What you produce should be the lines from the line containing "Image resolution: width=956" through the last line below, both ends included, reproduced exactly and without pictures.

DATA PROVIDED
━━━━━━━━
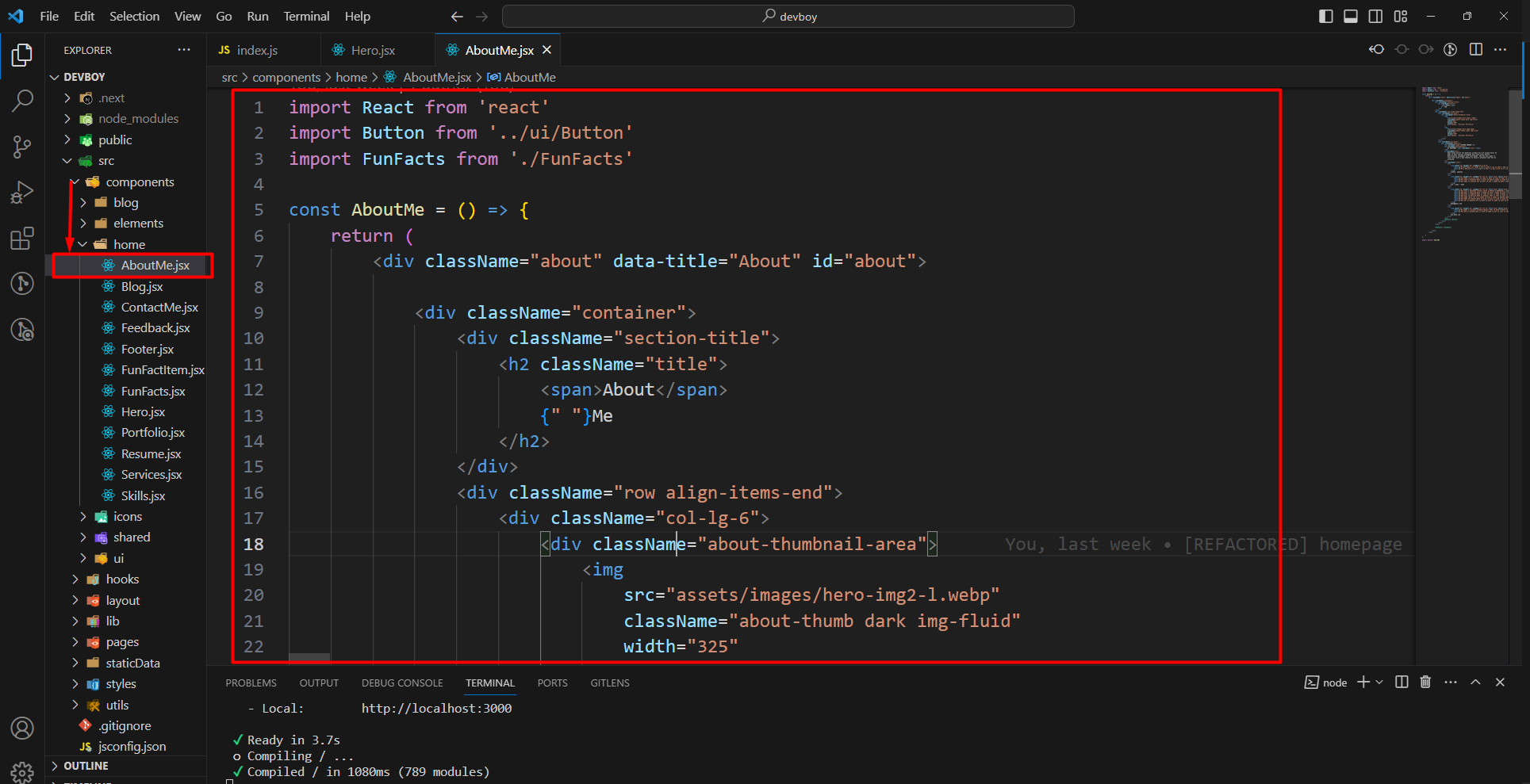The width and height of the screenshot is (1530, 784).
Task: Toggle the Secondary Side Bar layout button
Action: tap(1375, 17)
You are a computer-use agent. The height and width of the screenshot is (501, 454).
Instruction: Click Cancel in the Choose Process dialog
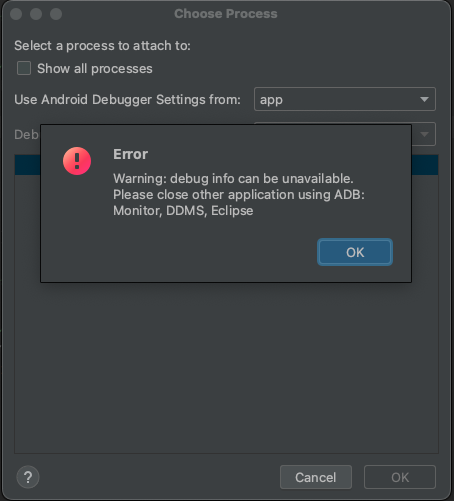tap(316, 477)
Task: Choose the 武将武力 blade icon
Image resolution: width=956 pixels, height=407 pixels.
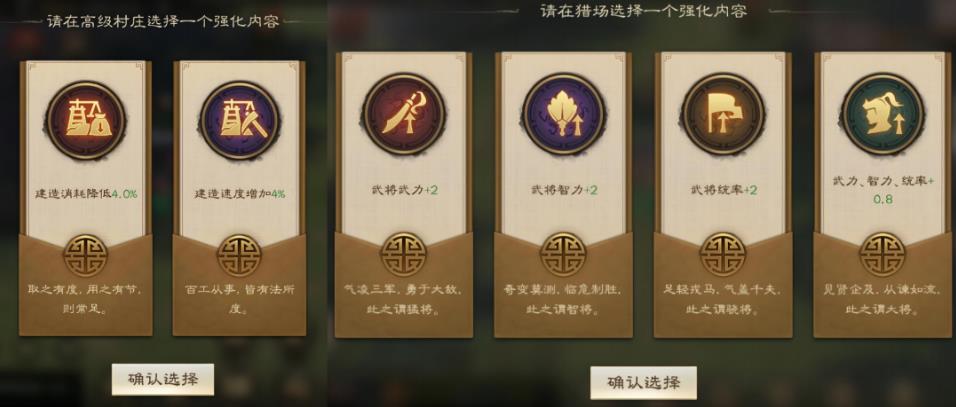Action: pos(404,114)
━━━━━━━━
RESPONSE TO THE TASK
Image resolution: width=956 pixels, height=407 pixels.
Action: pos(404,114)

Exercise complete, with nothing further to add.